» EXERCISE DIRECTIONS:
Please report how many lines in the records below contain the word "générales", giving only that number.

» ENTRIES SUPPLIED:
Content starts
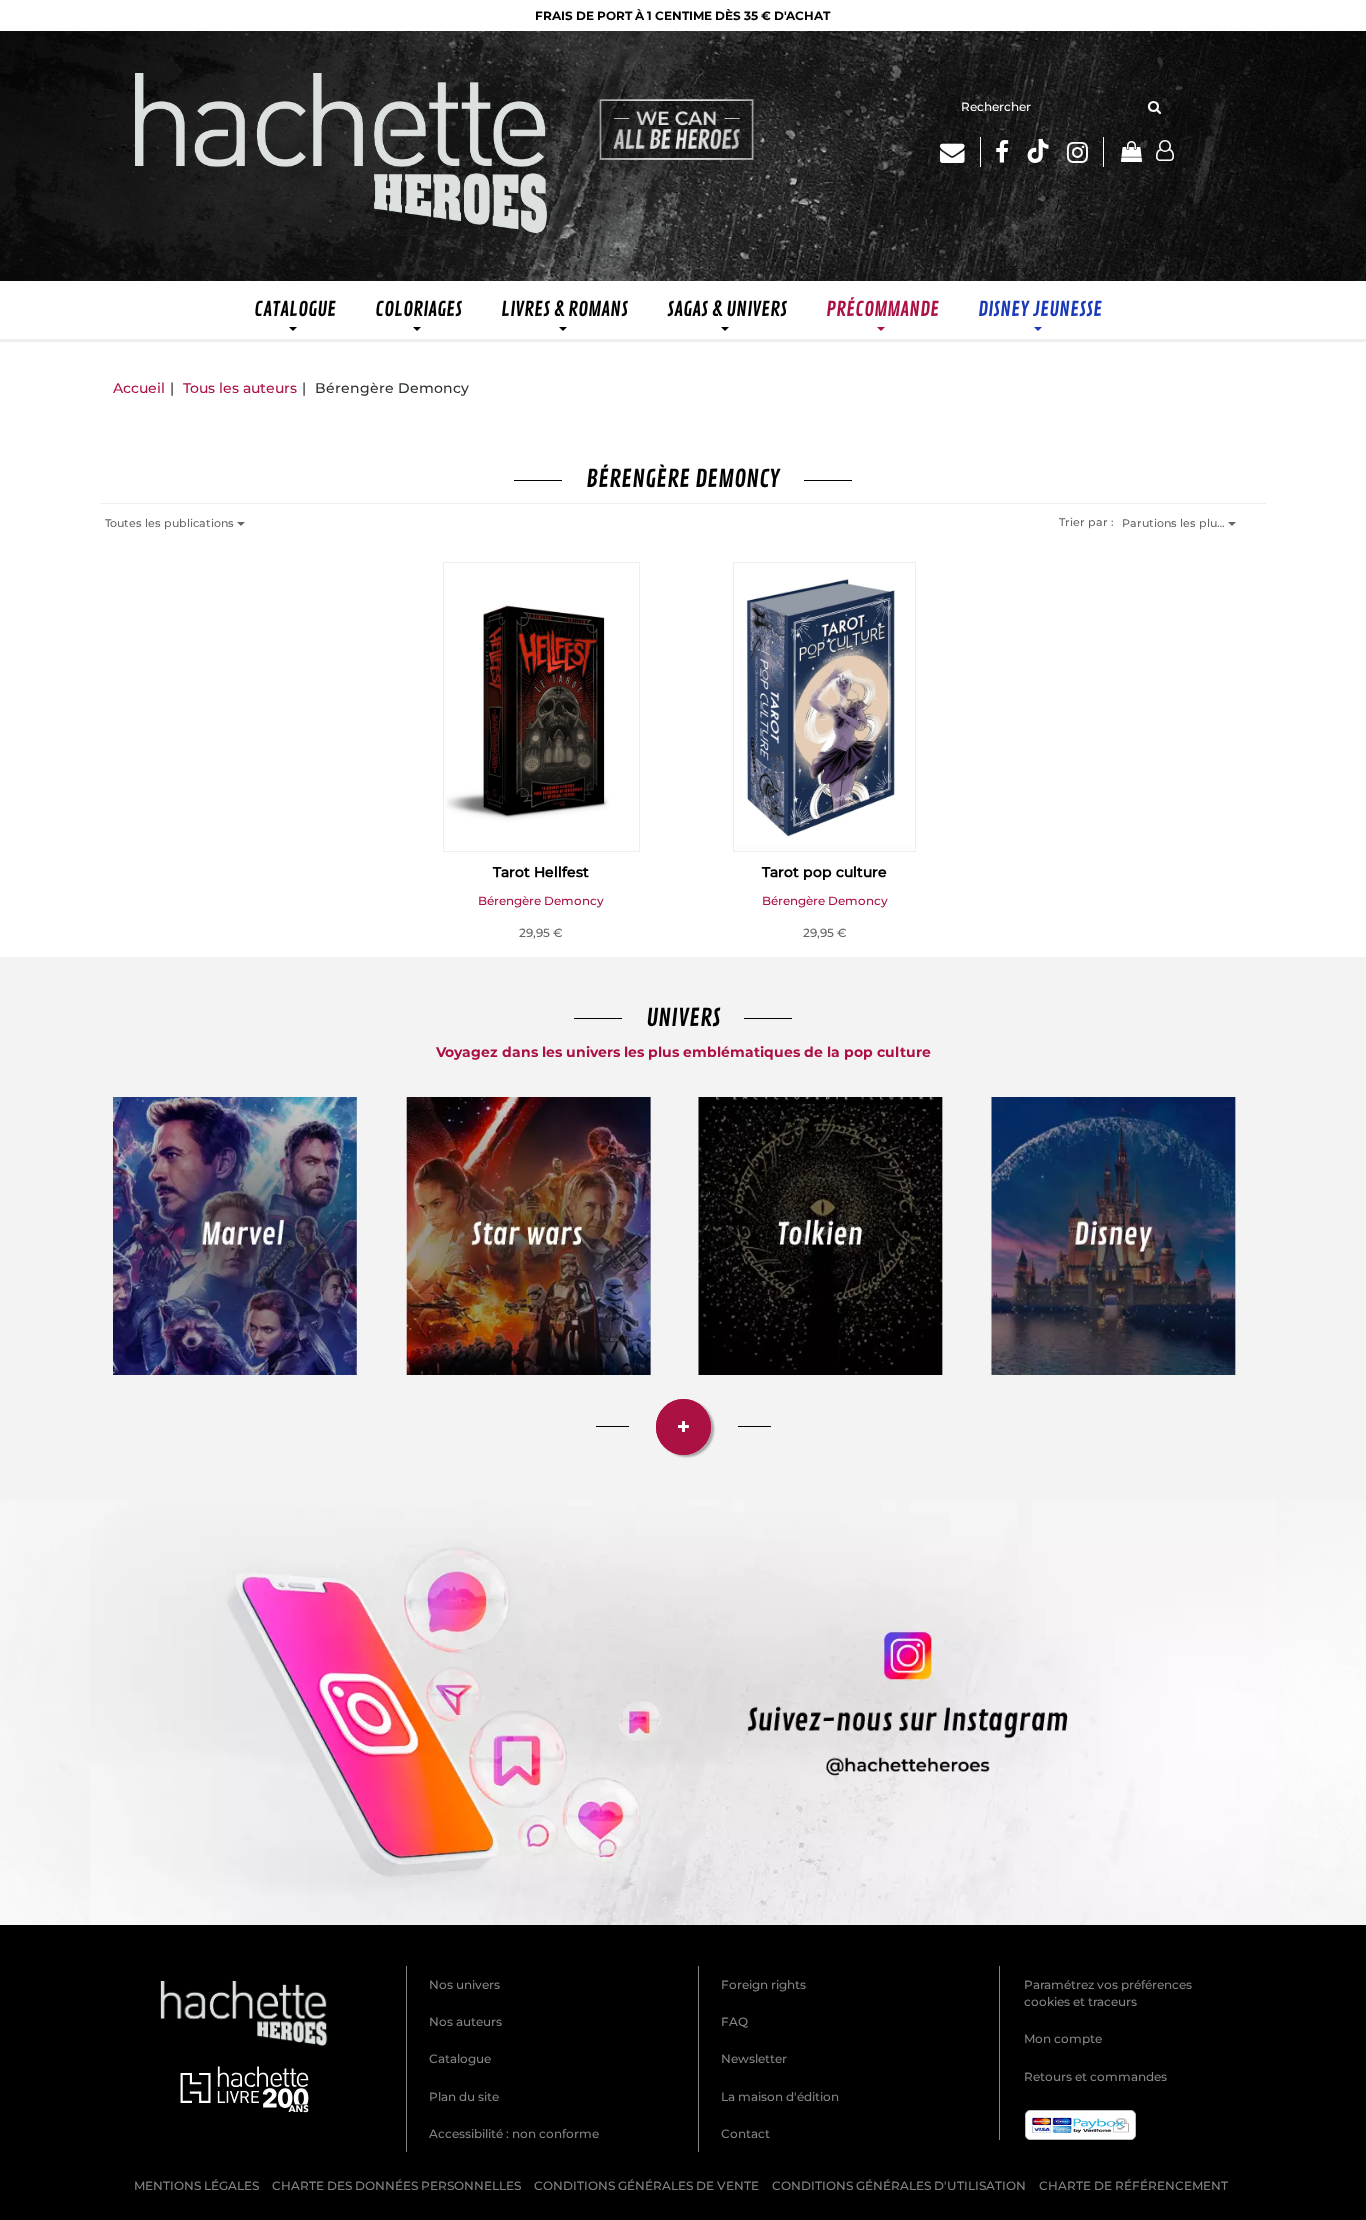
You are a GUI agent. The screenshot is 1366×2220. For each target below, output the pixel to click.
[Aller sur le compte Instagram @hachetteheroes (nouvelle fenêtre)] (683, 1712)
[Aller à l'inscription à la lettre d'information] (960, 152)
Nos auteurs (465, 2021)
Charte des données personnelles (396, 2185)
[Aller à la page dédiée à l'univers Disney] (1113, 1236)
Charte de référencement (1133, 2185)
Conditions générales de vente (646, 2185)
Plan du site (464, 2096)
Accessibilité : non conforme (514, 2133)
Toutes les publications (171, 523)
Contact (745, 2133)
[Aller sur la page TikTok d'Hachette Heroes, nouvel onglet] (1038, 152)
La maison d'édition (780, 2096)
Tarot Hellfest (541, 872)
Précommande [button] (882, 309)
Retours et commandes (1095, 2076)
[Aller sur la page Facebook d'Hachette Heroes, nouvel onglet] (1002, 152)
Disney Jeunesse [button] (1040, 309)
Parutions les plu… (1175, 523)
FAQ (734, 2021)
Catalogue (460, 2058)
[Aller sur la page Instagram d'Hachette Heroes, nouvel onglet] (1085, 152)
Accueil (139, 388)
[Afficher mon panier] (1130, 153)
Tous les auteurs (240, 388)
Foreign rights (763, 1984)
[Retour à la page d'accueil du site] (342, 156)
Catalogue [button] (295, 309)
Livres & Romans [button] (564, 309)
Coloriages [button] (418, 309)
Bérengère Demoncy (541, 900)
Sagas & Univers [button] (727, 309)
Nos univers (464, 1984)
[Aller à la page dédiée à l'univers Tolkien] (820, 1236)
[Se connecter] (1165, 151)
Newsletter (754, 2058)
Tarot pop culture (824, 872)
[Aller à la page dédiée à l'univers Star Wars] (528, 1236)
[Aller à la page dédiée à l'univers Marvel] (235, 1236)
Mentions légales (196, 2185)
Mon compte (1063, 2038)
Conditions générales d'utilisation (899, 2185)
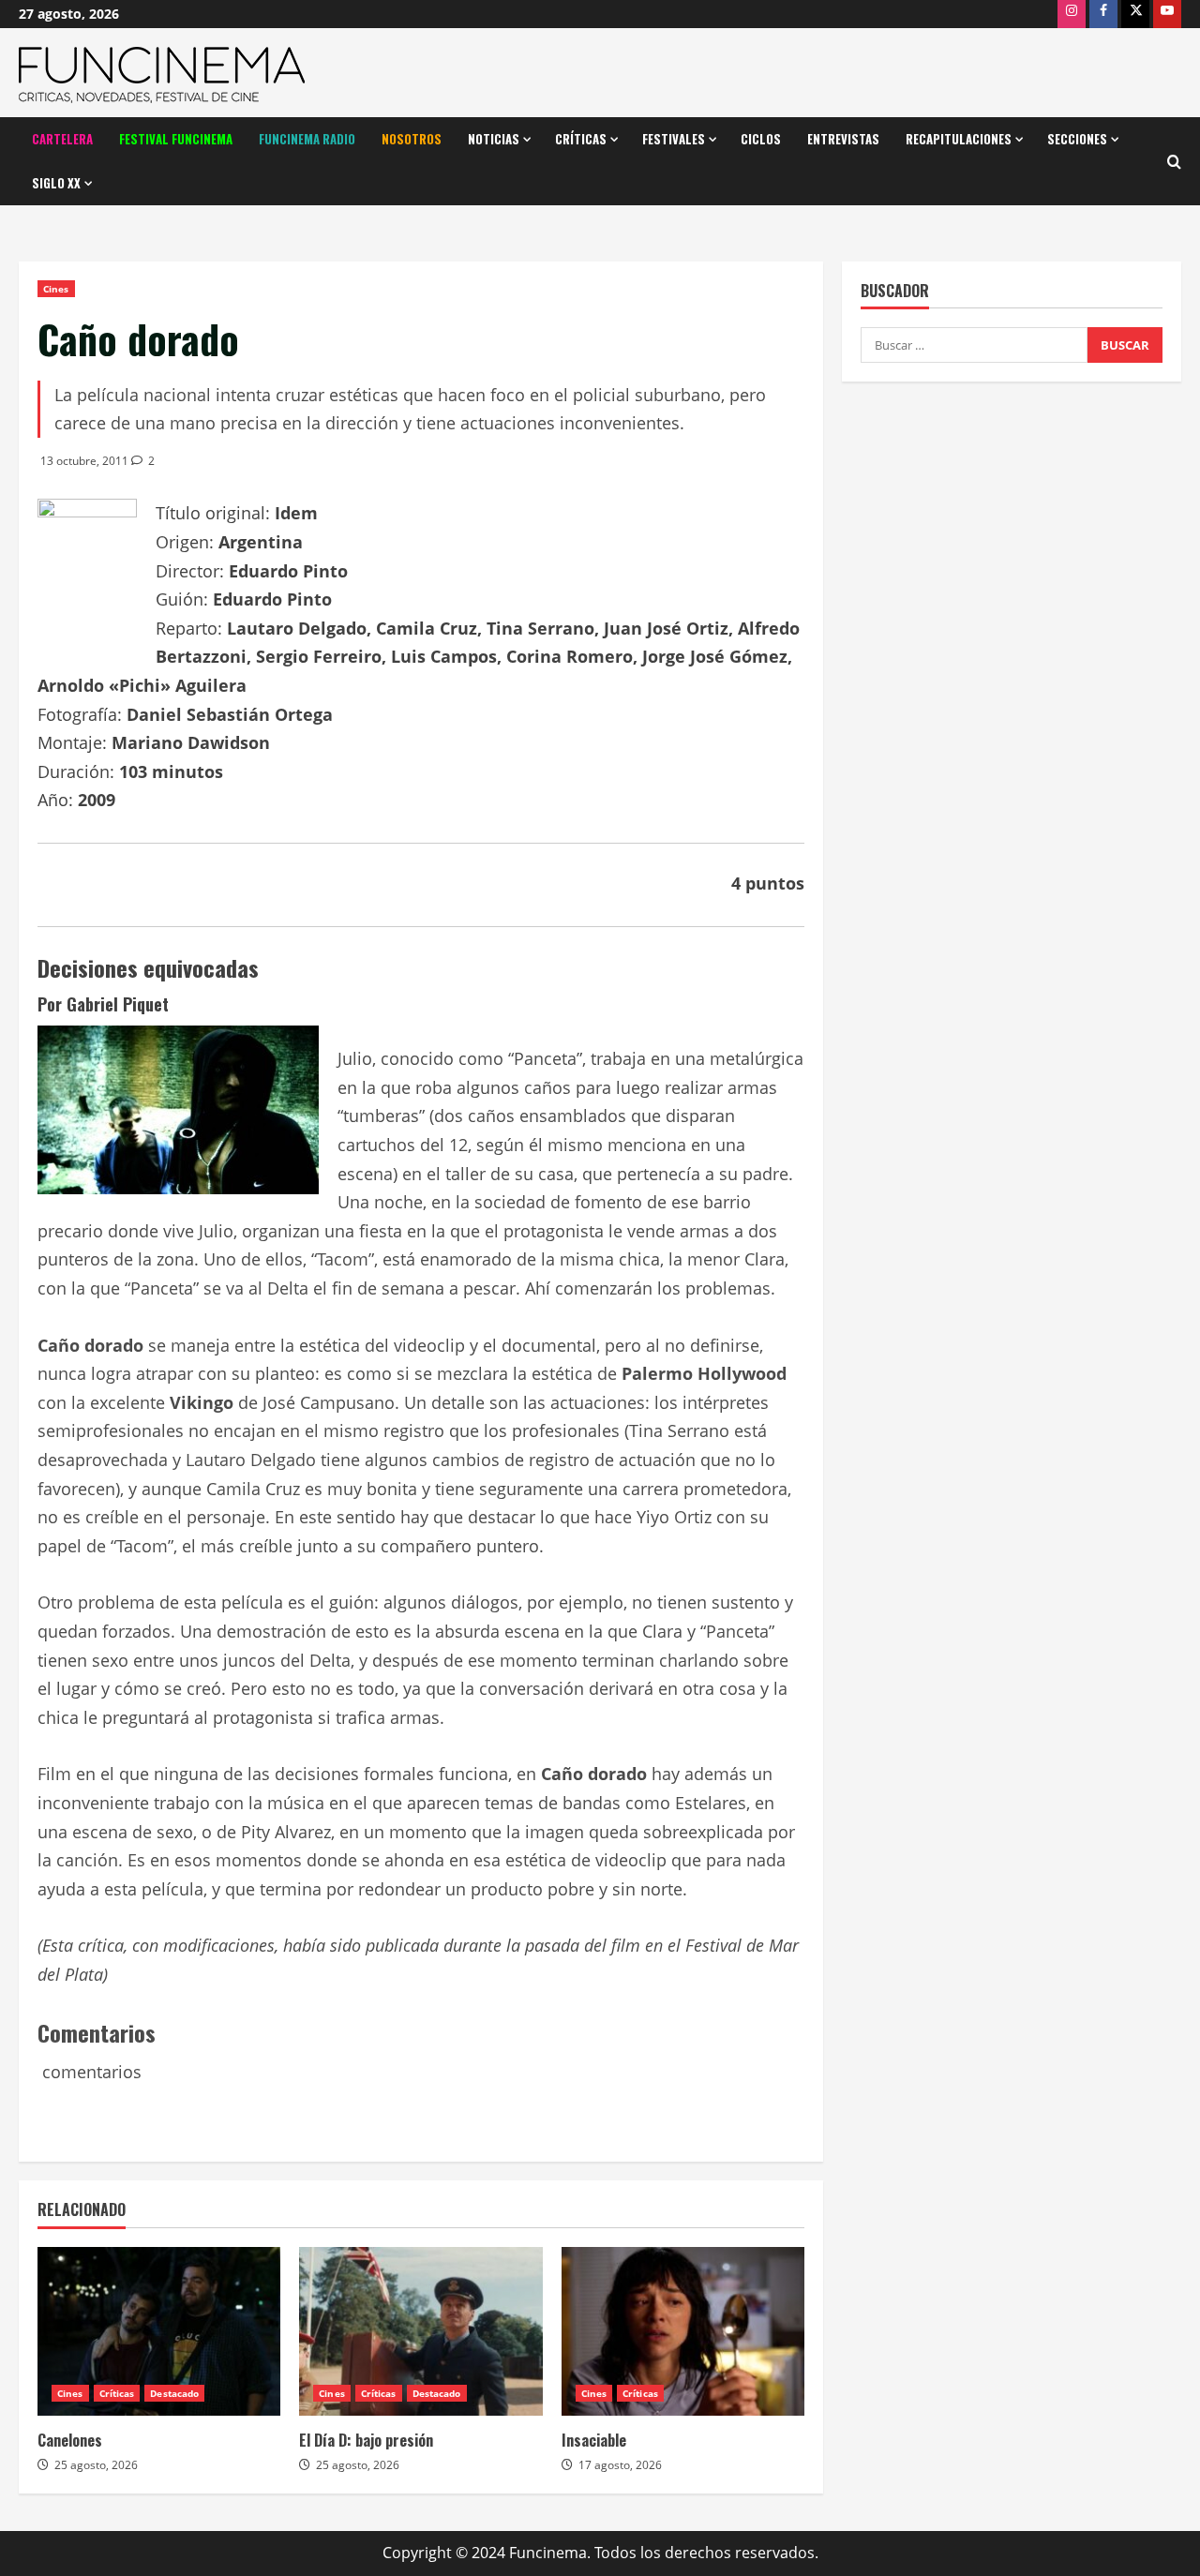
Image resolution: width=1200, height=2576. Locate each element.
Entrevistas (843, 138)
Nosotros (412, 138)
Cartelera (62, 138)
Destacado (174, 2393)
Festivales (673, 138)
Content ends
» REPLY TO THE TASK:
2